_INSTRUCTIONS FOR THE TASK_
Among the lines below, take the one holding "The image size is (887, 459).", the one holding "Task: Open the See more ellipsis menu", and all lines between them. Set them down exactly.

_PROVIDED ENTRIES_

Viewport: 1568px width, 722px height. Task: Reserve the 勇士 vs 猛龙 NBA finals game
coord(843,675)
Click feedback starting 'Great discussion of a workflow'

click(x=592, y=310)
--
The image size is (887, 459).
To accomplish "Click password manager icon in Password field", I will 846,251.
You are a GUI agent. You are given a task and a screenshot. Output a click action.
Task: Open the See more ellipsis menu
...
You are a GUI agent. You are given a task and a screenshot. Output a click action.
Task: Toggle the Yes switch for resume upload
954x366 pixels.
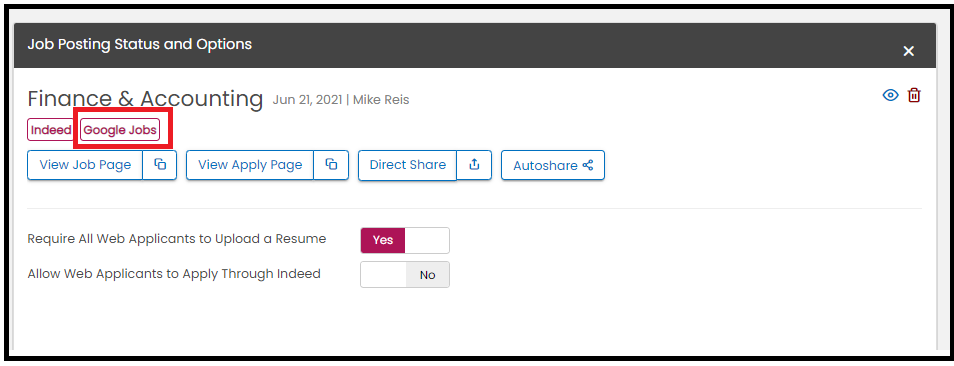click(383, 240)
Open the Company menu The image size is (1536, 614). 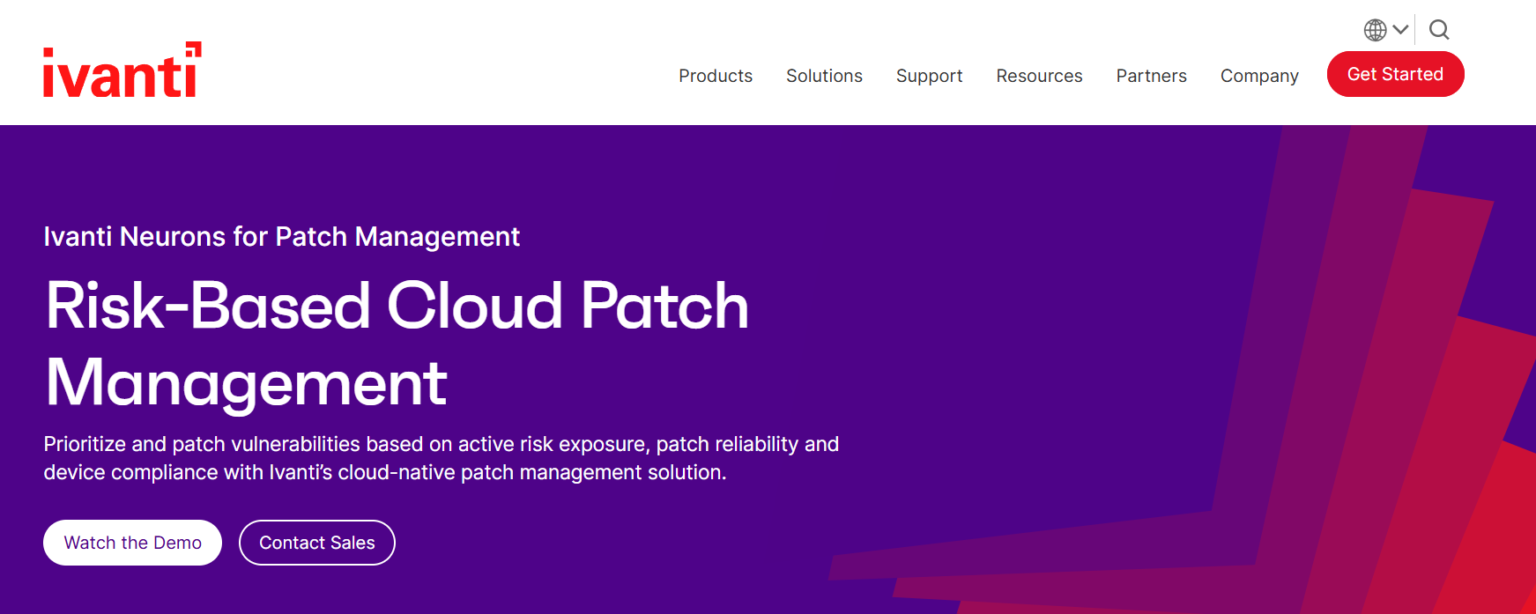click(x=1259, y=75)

_TASK ANSWER_
The image size is (887, 459).
To accomplish "Click password manager icon in Password field", I will 846,251.
You are a GUI agent. You are given a task and a screenshot. Output a click action.
Task: Open the See more ellipsis menu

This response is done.